*Obiettivo dell'esercizio*.
Puoi ripetere alla lettera la parte dei dati che va dall'inizio fino alla riga che contiene "I want to click", questa inclusa, tralasciando le immagini?

*Materiale di lavoro*.
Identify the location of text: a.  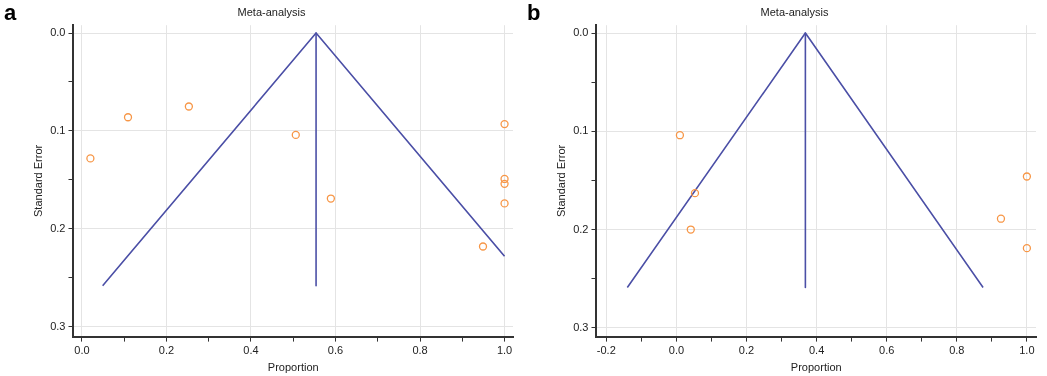
(10, 13).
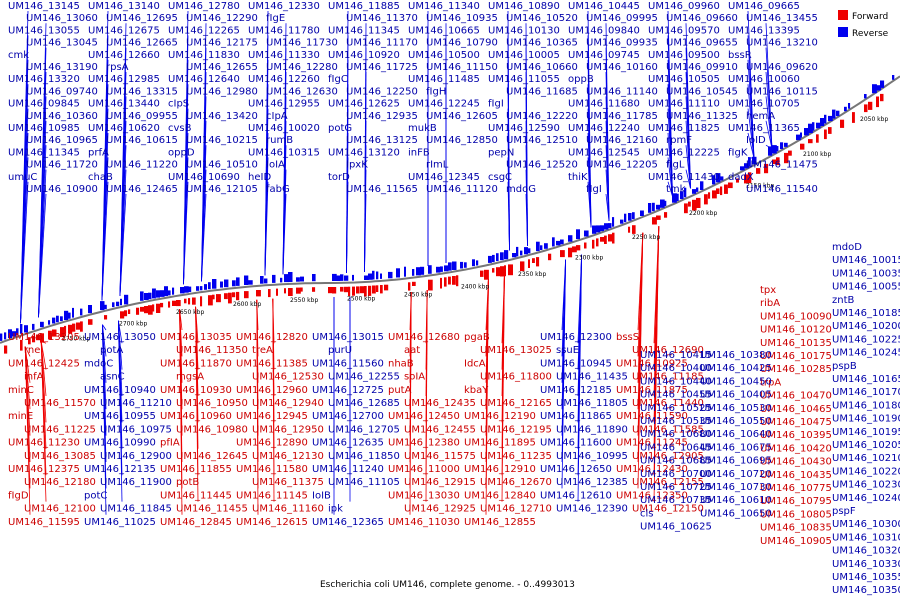 This screenshot has width=900, height=600. What do you see at coordinates (866, 472) in the screenshot?
I see `reverse-gene-label: UM146_10220` at bounding box center [866, 472].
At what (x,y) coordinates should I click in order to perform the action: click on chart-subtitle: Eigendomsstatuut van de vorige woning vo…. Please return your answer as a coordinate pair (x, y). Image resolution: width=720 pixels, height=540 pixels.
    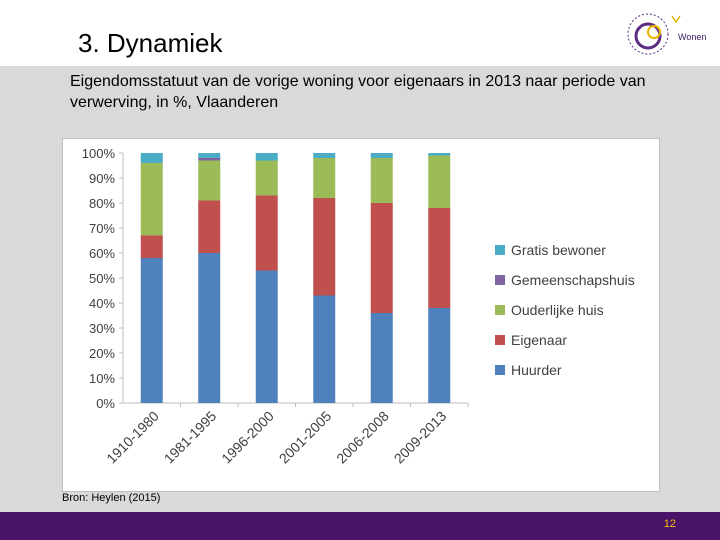
    Looking at the image, I should click on (358, 92).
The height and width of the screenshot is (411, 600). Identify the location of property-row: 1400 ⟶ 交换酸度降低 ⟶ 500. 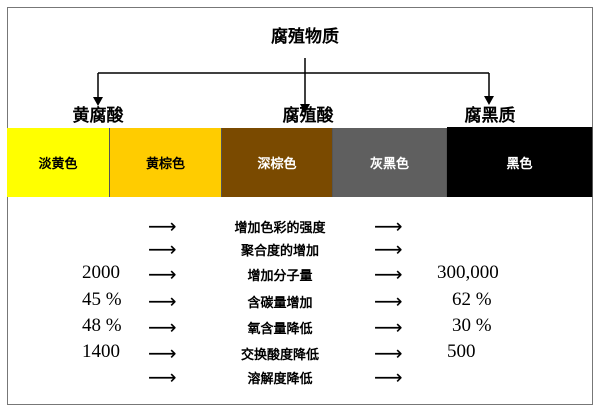
(300, 353).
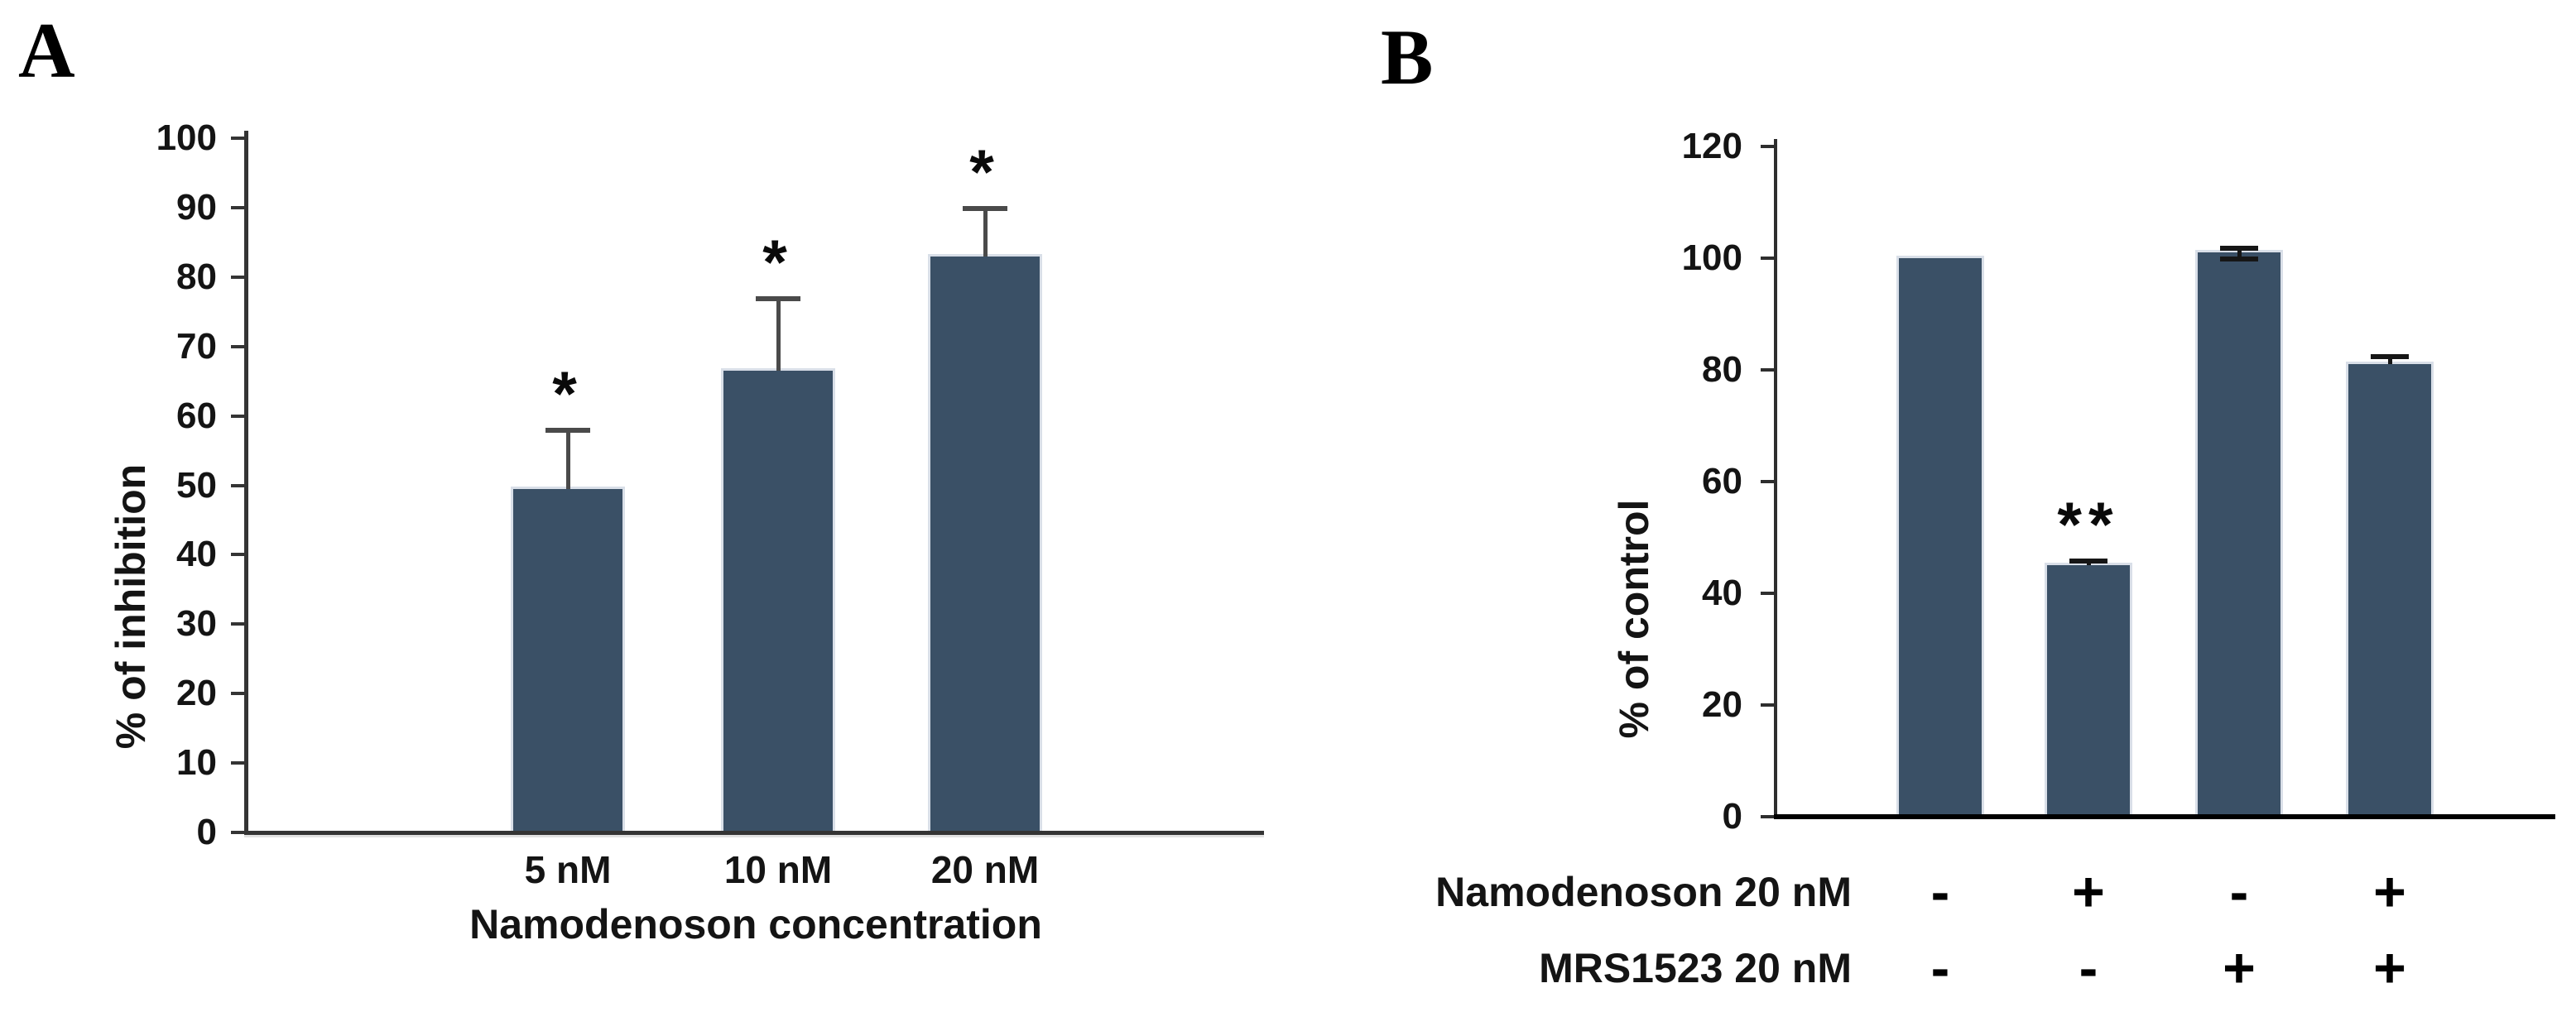  I want to click on x-category-label: 5 nM, so click(568, 870).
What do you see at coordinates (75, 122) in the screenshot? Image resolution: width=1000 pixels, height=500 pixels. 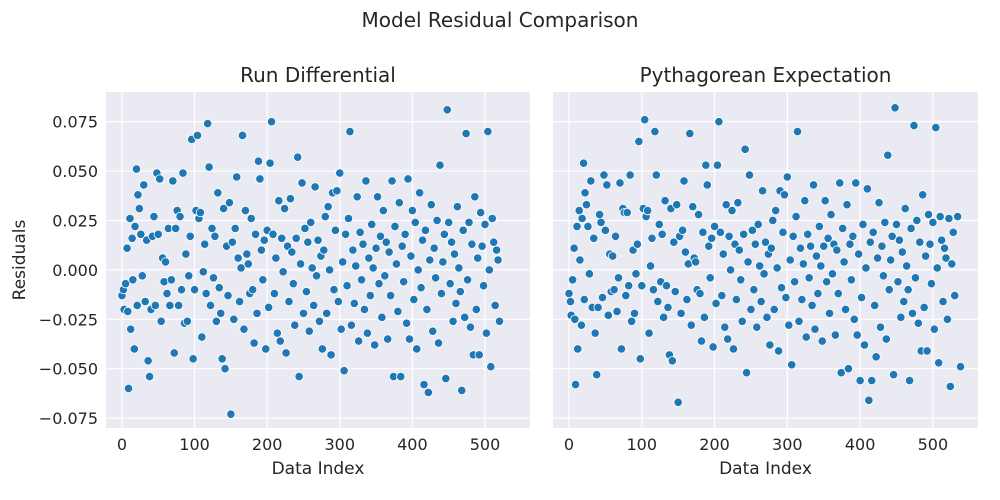 I see `y-tick-label: 0.075` at bounding box center [75, 122].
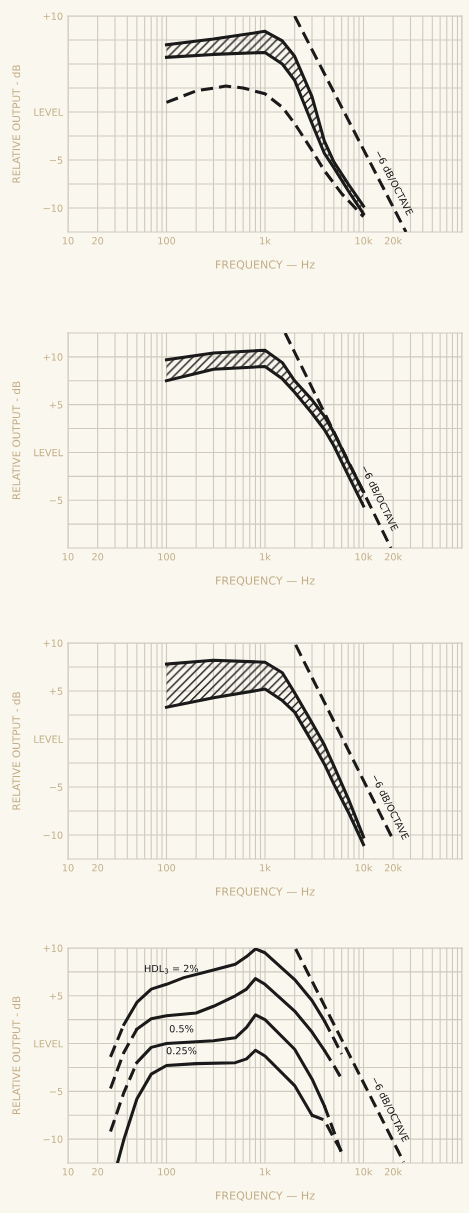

*Esito del compito*.
Identify the location of text: a.  
(10, 13).
 This screenshot has width=900, height=600. What do you see at coordinates (866, 472) in the screenshot?
I see `reverse-gene-label: UM146_10220` at bounding box center [866, 472].
At what (x,y) coordinates should I click in order to perform the action: click on chart-subtitle: Eigendomsstatuut van de vorige woning vo…. Please return your answer as a coordinate pair (x, y). Image resolution: width=720 pixels, height=540 pixels.
    Looking at the image, I should click on (358, 92).
The height and width of the screenshot is (411, 600). Identify the location of property-row: 1400 ⟶ 交换酸度降低 ⟶ 500. 
(300, 353).
  I want to click on x-category-label: 5 nM, so click(568, 870).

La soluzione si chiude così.